WHAT THE EXERCISE ASKS:
The answer must be the full set of records, repeated exactly.

(Items listed in a dataset)
···

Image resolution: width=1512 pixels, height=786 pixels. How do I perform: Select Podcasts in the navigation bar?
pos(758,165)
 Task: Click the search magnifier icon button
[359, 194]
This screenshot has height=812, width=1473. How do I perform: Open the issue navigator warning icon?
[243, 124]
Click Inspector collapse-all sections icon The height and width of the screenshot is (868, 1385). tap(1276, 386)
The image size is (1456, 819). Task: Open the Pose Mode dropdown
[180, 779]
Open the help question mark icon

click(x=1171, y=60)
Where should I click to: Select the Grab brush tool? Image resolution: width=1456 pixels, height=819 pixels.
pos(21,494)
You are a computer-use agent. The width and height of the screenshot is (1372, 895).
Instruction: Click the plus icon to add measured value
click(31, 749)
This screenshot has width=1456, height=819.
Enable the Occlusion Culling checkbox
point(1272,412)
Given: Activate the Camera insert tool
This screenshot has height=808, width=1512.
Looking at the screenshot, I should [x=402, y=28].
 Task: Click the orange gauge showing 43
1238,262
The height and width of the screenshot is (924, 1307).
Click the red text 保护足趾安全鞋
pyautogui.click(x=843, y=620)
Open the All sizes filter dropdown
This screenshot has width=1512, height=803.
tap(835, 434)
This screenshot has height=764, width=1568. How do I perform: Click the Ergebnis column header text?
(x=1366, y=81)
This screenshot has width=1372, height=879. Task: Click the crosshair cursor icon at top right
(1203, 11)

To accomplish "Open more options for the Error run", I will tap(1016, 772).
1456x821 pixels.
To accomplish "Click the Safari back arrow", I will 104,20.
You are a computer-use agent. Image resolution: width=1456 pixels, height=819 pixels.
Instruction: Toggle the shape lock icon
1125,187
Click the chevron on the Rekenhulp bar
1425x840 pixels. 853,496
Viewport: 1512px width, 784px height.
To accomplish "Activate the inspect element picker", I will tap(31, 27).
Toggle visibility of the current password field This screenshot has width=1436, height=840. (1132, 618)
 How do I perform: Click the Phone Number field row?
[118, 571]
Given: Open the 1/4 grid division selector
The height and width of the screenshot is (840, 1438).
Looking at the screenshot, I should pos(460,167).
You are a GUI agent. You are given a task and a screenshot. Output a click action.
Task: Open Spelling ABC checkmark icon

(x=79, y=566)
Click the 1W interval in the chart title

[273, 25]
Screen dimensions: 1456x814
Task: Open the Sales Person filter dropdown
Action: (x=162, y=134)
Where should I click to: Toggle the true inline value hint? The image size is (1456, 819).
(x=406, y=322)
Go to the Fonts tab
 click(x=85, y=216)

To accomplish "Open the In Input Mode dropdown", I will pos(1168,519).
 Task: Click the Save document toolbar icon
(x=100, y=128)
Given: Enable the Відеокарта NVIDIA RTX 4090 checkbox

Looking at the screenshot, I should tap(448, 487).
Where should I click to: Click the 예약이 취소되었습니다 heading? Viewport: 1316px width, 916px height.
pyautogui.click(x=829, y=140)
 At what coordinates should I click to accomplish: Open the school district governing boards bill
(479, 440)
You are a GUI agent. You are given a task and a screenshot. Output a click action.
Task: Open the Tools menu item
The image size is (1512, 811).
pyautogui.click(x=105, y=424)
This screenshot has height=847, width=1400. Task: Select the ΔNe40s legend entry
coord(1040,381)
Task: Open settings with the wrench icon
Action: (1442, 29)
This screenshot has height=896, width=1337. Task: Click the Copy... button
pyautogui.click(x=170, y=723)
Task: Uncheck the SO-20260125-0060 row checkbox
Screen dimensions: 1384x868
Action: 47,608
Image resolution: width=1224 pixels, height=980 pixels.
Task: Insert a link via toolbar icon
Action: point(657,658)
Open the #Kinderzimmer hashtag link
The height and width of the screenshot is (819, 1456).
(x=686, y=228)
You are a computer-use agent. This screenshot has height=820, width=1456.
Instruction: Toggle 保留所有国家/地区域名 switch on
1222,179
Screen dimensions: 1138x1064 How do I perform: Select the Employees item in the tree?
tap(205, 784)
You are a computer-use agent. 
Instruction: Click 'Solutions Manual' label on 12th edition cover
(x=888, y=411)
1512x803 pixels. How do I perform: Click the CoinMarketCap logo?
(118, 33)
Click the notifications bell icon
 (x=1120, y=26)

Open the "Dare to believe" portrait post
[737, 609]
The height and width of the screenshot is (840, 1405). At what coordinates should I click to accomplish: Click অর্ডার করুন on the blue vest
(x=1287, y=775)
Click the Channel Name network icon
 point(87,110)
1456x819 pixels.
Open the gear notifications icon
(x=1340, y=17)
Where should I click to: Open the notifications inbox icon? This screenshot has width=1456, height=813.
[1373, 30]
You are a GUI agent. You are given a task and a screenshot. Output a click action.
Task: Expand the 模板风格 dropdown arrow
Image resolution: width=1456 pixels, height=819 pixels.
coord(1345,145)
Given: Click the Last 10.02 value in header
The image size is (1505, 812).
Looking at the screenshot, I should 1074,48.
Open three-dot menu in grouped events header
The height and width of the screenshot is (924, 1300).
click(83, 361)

···

EXPECTED ANSWER:
Image resolution: width=1512 pixels, height=786 pixels. How do I perform: Select Podcasts in the navigation bar?
pos(758,165)
 Task: Click the search magnifier icon button
[359, 194]
This screenshot has height=812, width=1473. How do I perform: Open the issue navigator warning icon?
[243, 124]
Click Inspector collapse-all sections icon The height and width of the screenshot is (868, 1385). tap(1276, 386)
The image size is (1456, 819). Task: Open the Pose Mode dropdown
[180, 779]
Open the help question mark icon

click(x=1171, y=60)
Where should I click to: Select the Grab brush tool? Image resolution: width=1456 pixels, height=819 pixels.
pos(21,494)
You are a computer-use agent. The width and height of the screenshot is (1372, 895).
Instruction: Click the plus icon to add measured value
click(31, 749)
This screenshot has width=1456, height=819.
Enable the Occlusion Culling checkbox
point(1272,412)
Given: Activate the Camera insert tool
This screenshot has height=808, width=1512.
Looking at the screenshot, I should [x=402, y=28].
 Task: Click the orange gauge showing 43
1238,262
The height and width of the screenshot is (924, 1307).
Click the red text 保护足趾安全鞋
pyautogui.click(x=843, y=620)
Open the All sizes filter dropdown
This screenshot has width=1512, height=803.
tap(835, 434)
This screenshot has height=764, width=1568. How do I perform: Click the Ergebnis column header text?
(x=1366, y=81)
This screenshot has width=1372, height=879. Task: Click the crosshair cursor icon at top right
(1203, 11)

To accomplish "Open more options for the Error run", I will tap(1016, 772).
1456x821 pixels.
To accomplish "Click the Safari back arrow", I will 104,20.
You are a computer-use agent. Image resolution: width=1456 pixels, height=819 pixels.
Instruction: Toggle the shape lock icon
1125,187
Click the chevron on the Rekenhulp bar
1425x840 pixels. 853,496
Viewport: 1512px width, 784px height.
To accomplish "Activate the inspect element picker", I will tap(31, 27).
Toggle visibility of the current password field This screenshot has width=1436, height=840. (1132, 618)
 How do I perform: Click the Phone Number field row?
[118, 571]
Given: Open the 1/4 grid division selector
The height and width of the screenshot is (840, 1438).
Looking at the screenshot, I should pos(460,167).
You are a GUI agent. You are given a task and a screenshot. Output a click action.
Task: Open Spelling ABC checkmark icon

(x=79, y=566)
Click the 1W interval in the chart title

[273, 25]
Screen dimensions: 1456x814
Task: Open the Sales Person filter dropdown
Action: (x=162, y=134)
Where should I click to: Toggle the true inline value hint? The image size is (1456, 819).
(x=406, y=322)
Go to the Fonts tab
 click(x=85, y=216)

To accomplish "Open the In Input Mode dropdown", I will pos(1168,519).
 Task: Click the Save document toolbar icon
(x=100, y=128)
Given: Enable the Відеокарта NVIDIA RTX 4090 checkbox

Looking at the screenshot, I should tap(448, 487).
Where should I click to: Click the 예약이 취소되었습니다 heading? Viewport: 1316px width, 916px height.
pyautogui.click(x=829, y=140)
 At what coordinates should I click to accomplish: Open the school district governing boards bill
(479, 440)
You are a GUI agent. You are given a task and a screenshot. Output a click action.
Task: Open the Tools menu item
The image size is (1512, 811).
pyautogui.click(x=105, y=424)
This screenshot has height=847, width=1400. Task: Select the ΔNe40s legend entry
coord(1040,381)
Task: Open settings with the wrench icon
Action: (1442, 29)
This screenshot has height=896, width=1337. Task: Click the Copy... button
pyautogui.click(x=170, y=723)
Task: Uncheck the SO-20260125-0060 row checkbox
Screen dimensions: 1384x868
Action: 47,608
Image resolution: width=1224 pixels, height=980 pixels.
Task: Insert a link via toolbar icon
Action: point(657,658)
Open the #Kinderzimmer hashtag link
The height and width of the screenshot is (819, 1456).
(x=686, y=228)
You are a computer-use agent. This screenshot has height=820, width=1456.
Instruction: Toggle 保留所有国家/地区域名 switch on
1222,179
Screen dimensions: 1138x1064 How do I perform: Select the Employees item in the tree?
tap(205, 784)
You are a computer-use agent. 
Instruction: Click 'Solutions Manual' label on 12th edition cover
(x=888, y=411)
1512x803 pixels. How do I perform: Click the CoinMarketCap logo?
(118, 33)
Click the notifications bell icon
 (x=1120, y=26)

Open the "Dare to believe" portrait post
[737, 609]
The height and width of the screenshot is (840, 1405). At what coordinates should I click to accomplish: Click অর্ডার করুন on the blue vest
(x=1287, y=775)
Click the Channel Name network icon
 point(87,110)
1456x819 pixels.
Open the gear notifications icon
(x=1340, y=17)
Where should I click to: Open the notifications inbox icon? This screenshot has width=1456, height=813.
[1373, 30]
You are a GUI agent. You are given a task and a screenshot. Output a click action.
Task: Expand the 模板风格 dropdown arrow
Image resolution: width=1456 pixels, height=819 pixels.
coord(1345,145)
Given: Click the Last 10.02 value in header
The image size is (1505, 812).
Looking at the screenshot, I should 1074,48.
Open three-dot menu in grouped events header
The height and width of the screenshot is (924, 1300).
click(83, 361)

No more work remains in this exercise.